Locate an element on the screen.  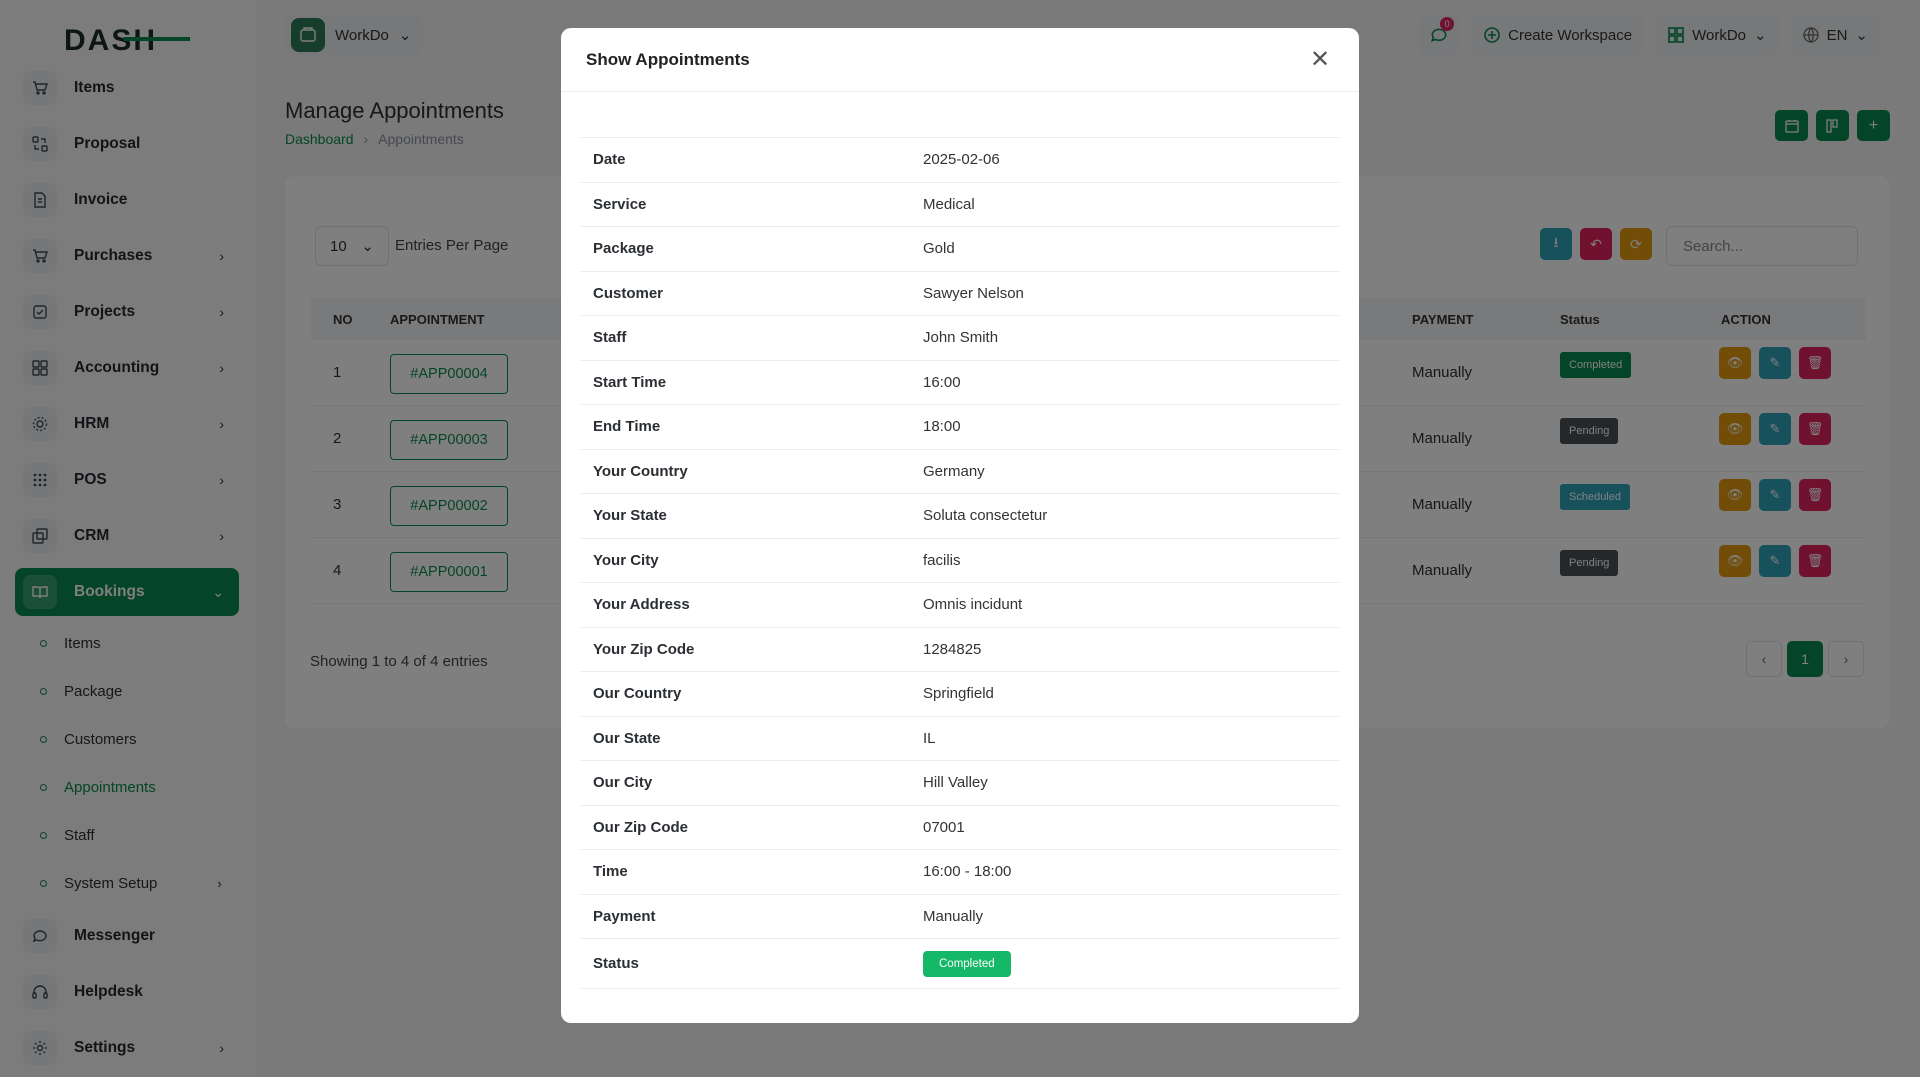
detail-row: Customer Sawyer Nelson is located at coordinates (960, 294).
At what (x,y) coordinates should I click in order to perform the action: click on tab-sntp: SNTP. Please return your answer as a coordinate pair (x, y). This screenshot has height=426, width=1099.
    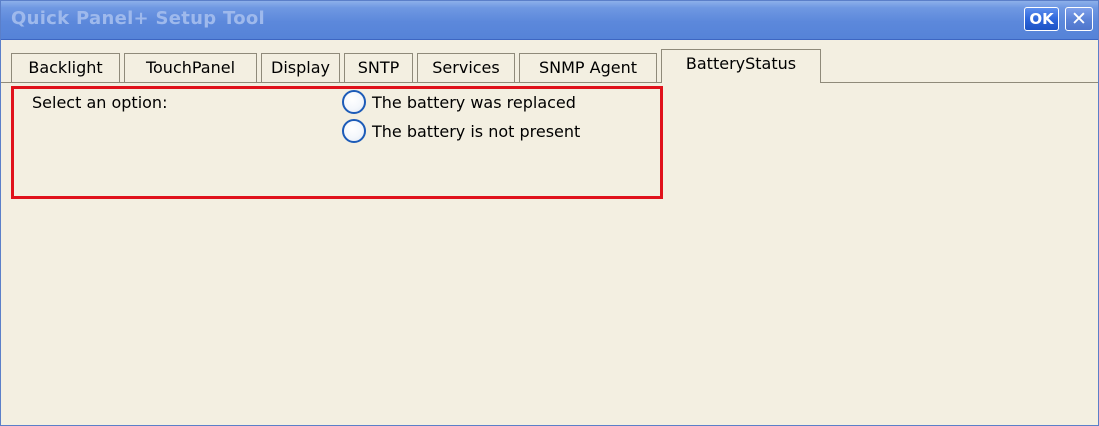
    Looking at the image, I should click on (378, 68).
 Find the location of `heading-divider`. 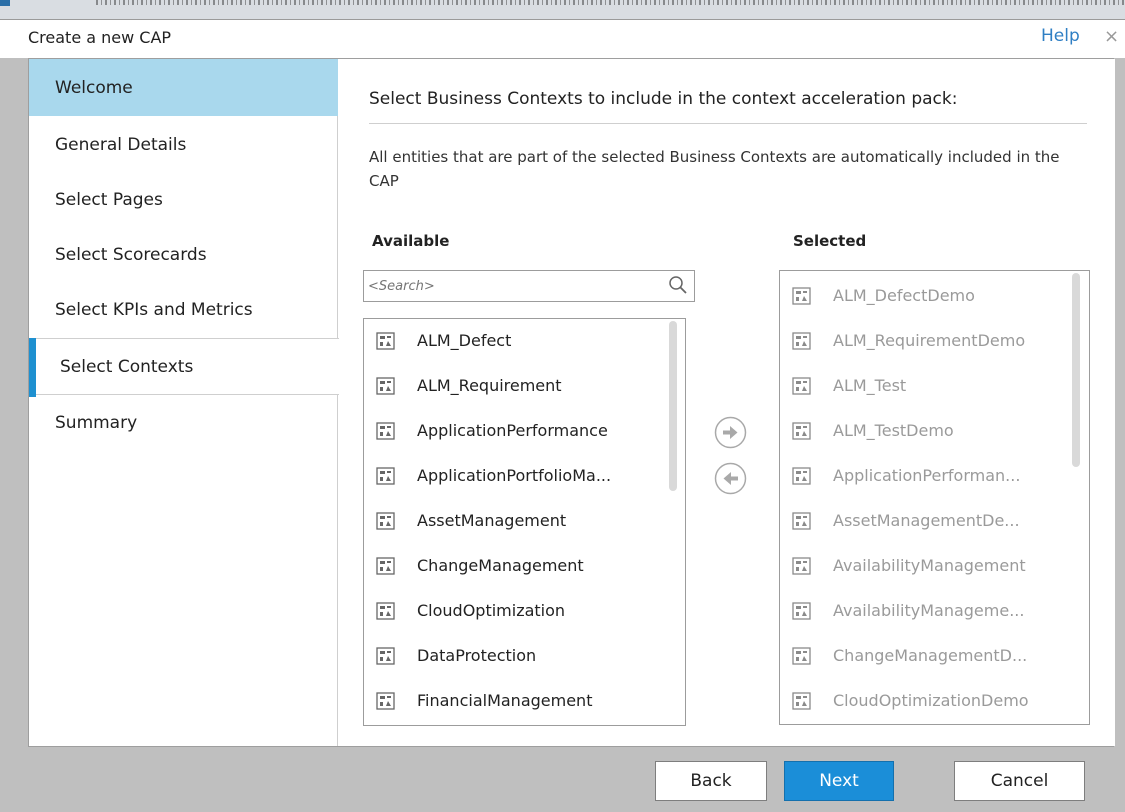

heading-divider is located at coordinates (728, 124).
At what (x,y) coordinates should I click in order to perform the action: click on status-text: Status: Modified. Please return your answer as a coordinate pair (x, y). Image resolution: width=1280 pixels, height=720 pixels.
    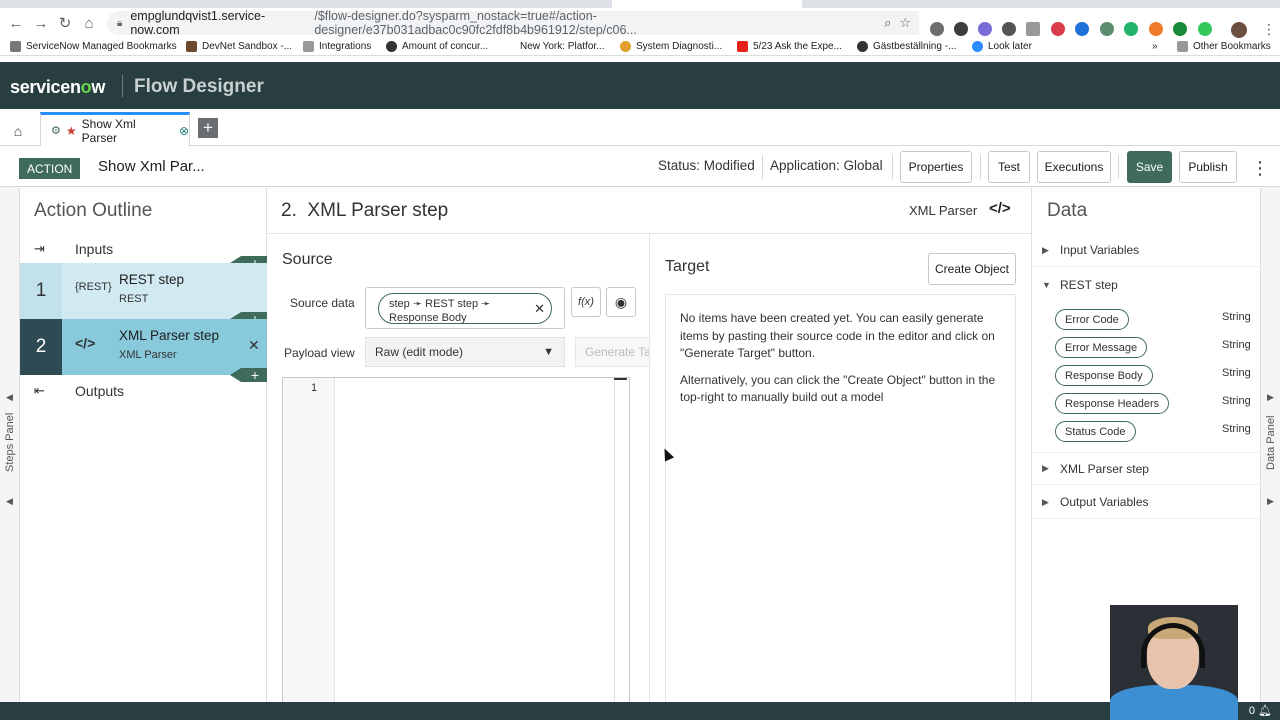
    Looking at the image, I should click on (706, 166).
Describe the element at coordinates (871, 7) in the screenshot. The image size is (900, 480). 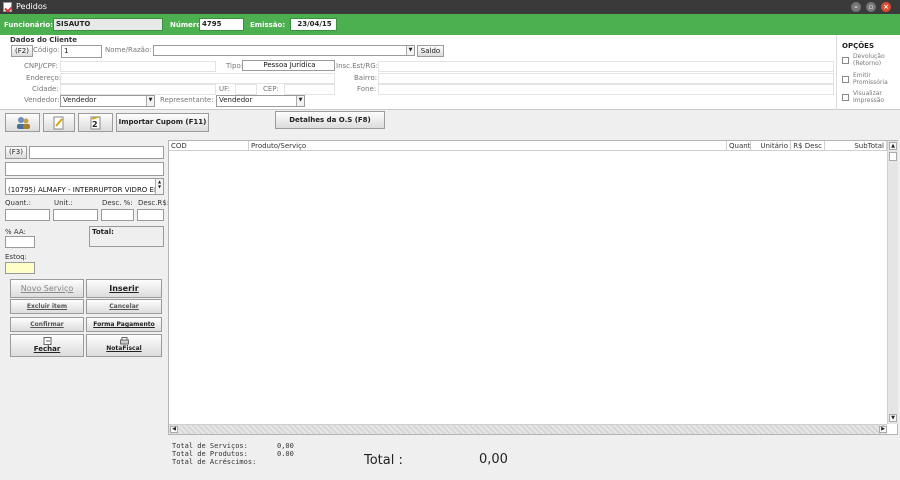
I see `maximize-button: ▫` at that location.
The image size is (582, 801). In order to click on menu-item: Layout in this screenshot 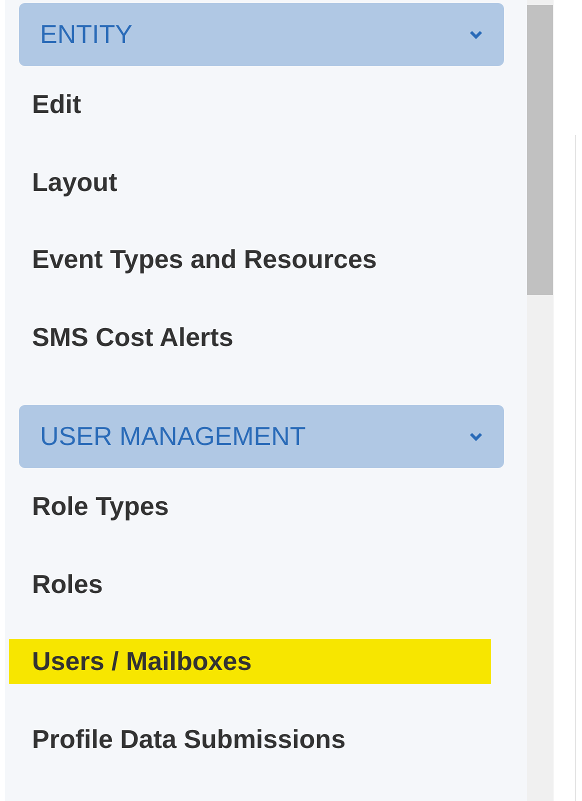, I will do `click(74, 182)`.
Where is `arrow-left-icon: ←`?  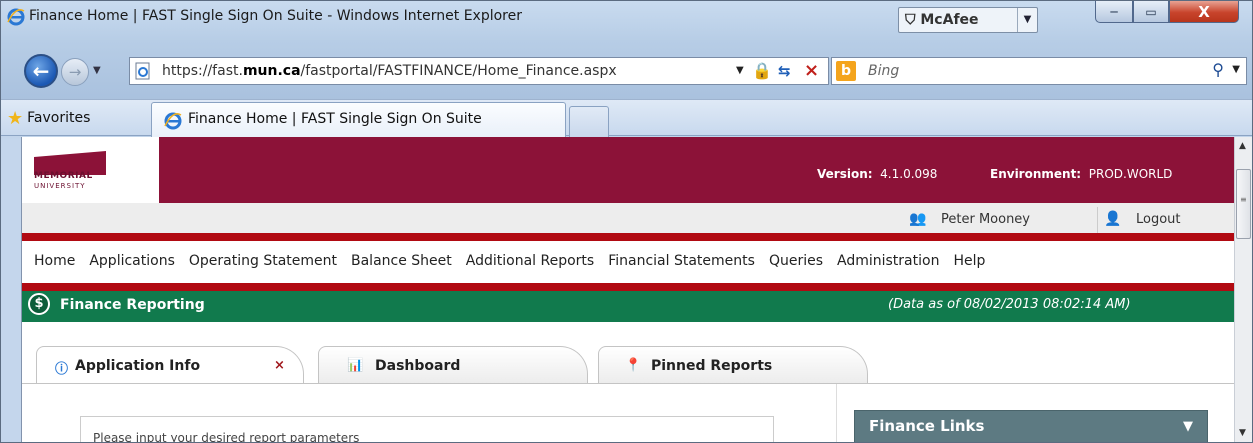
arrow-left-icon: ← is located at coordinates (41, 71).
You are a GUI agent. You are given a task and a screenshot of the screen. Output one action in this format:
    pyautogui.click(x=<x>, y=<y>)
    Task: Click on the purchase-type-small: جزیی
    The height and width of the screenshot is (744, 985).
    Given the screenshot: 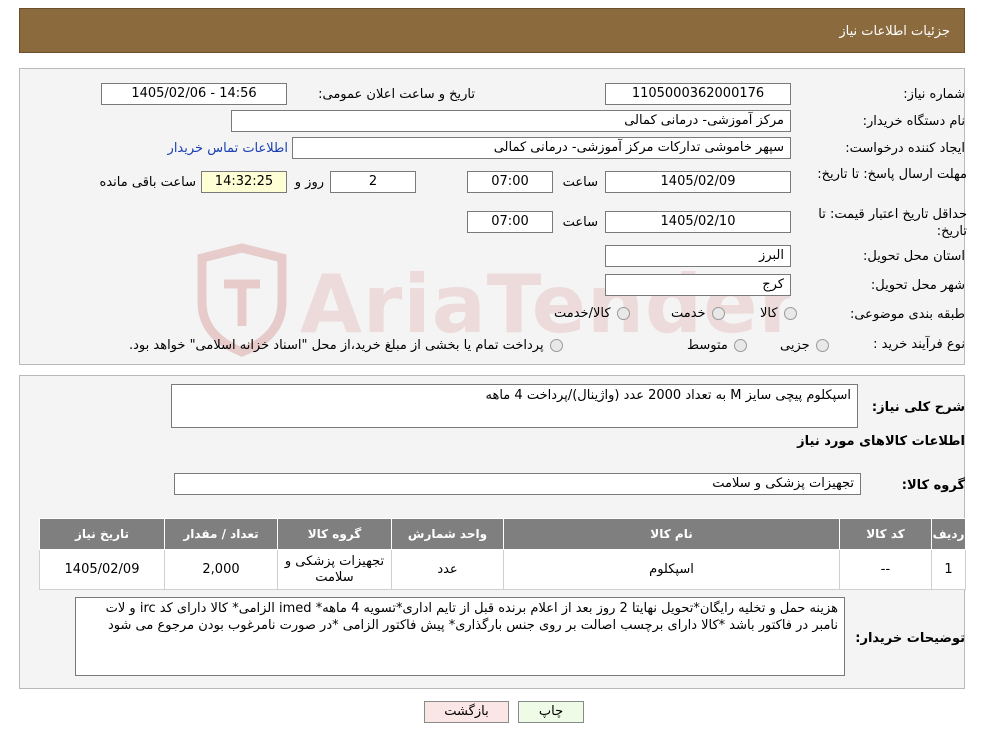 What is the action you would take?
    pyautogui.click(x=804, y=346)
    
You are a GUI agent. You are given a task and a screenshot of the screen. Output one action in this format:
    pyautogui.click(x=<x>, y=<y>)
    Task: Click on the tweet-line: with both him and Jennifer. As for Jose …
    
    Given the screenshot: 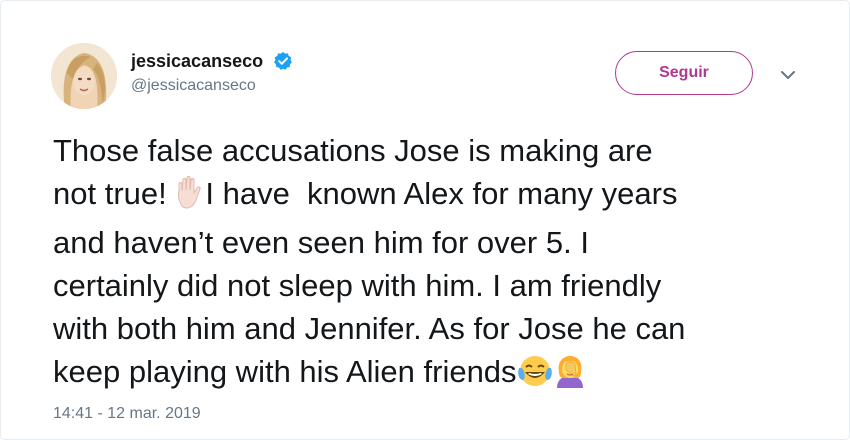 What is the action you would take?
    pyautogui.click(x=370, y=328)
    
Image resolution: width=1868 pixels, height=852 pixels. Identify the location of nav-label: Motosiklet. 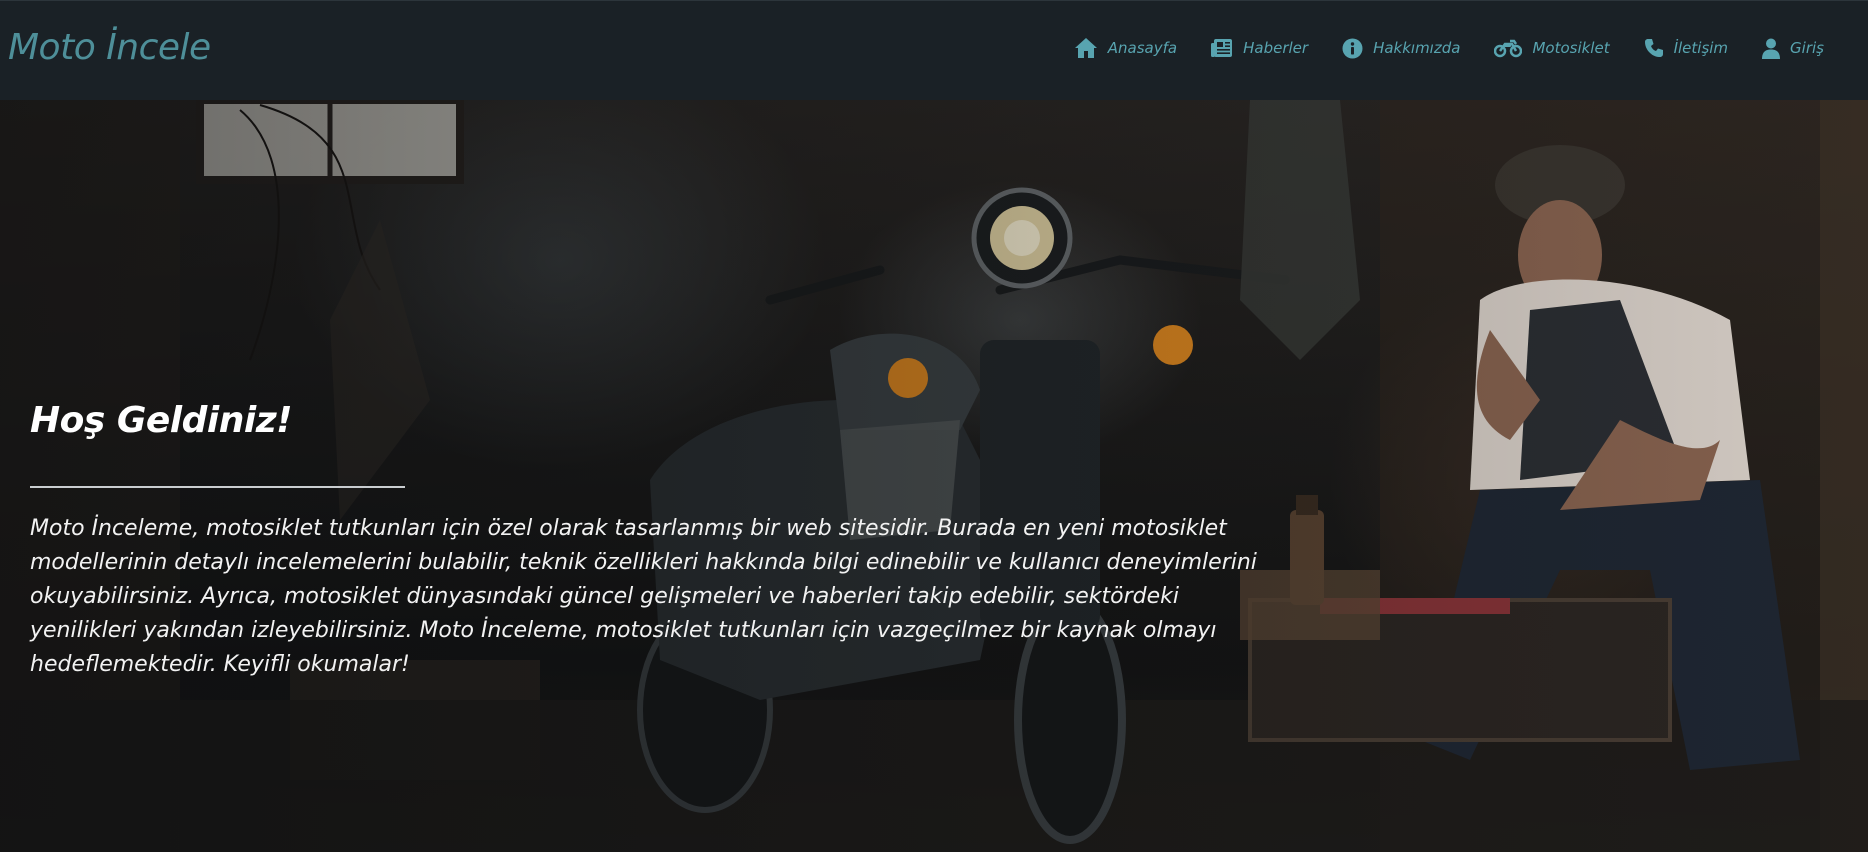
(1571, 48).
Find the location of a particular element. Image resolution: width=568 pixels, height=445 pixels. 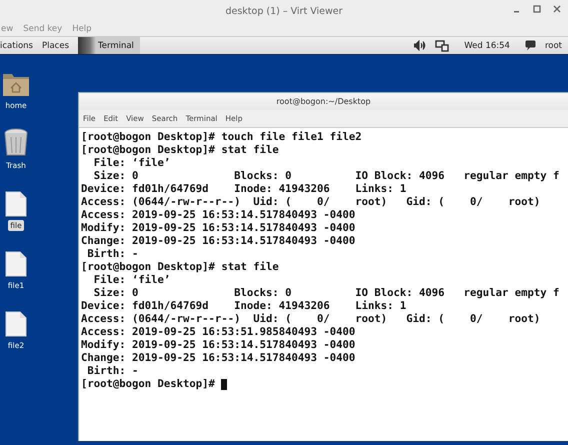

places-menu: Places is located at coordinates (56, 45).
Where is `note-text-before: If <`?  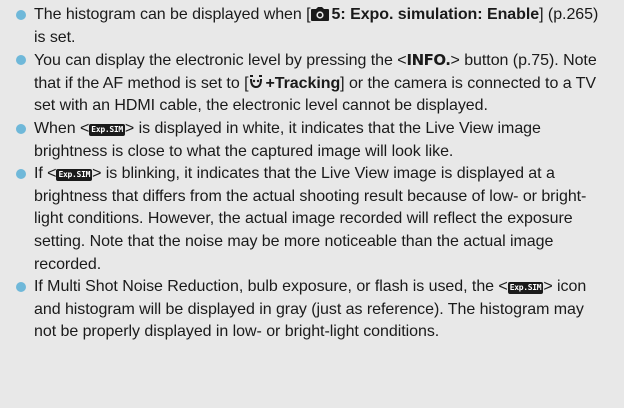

REQUEST >> Which lines above contain the word "Please"? Show each of them in full.

ANSWER FOR THIS EXERCISE >>
At what (x,y) coordinates should I click in order to perform the action: click on tab-sntp: SNTP. Please return your answer as a coordinate pair (x, y). This screenshot has height=426, width=1099.
At what (x,y) coordinates should I click in order to perform the action: click on status-text: Status: Modified. Please return your answer as a coordinate pair (x, y). Image resolution: width=1280 pixels, height=720 pixels.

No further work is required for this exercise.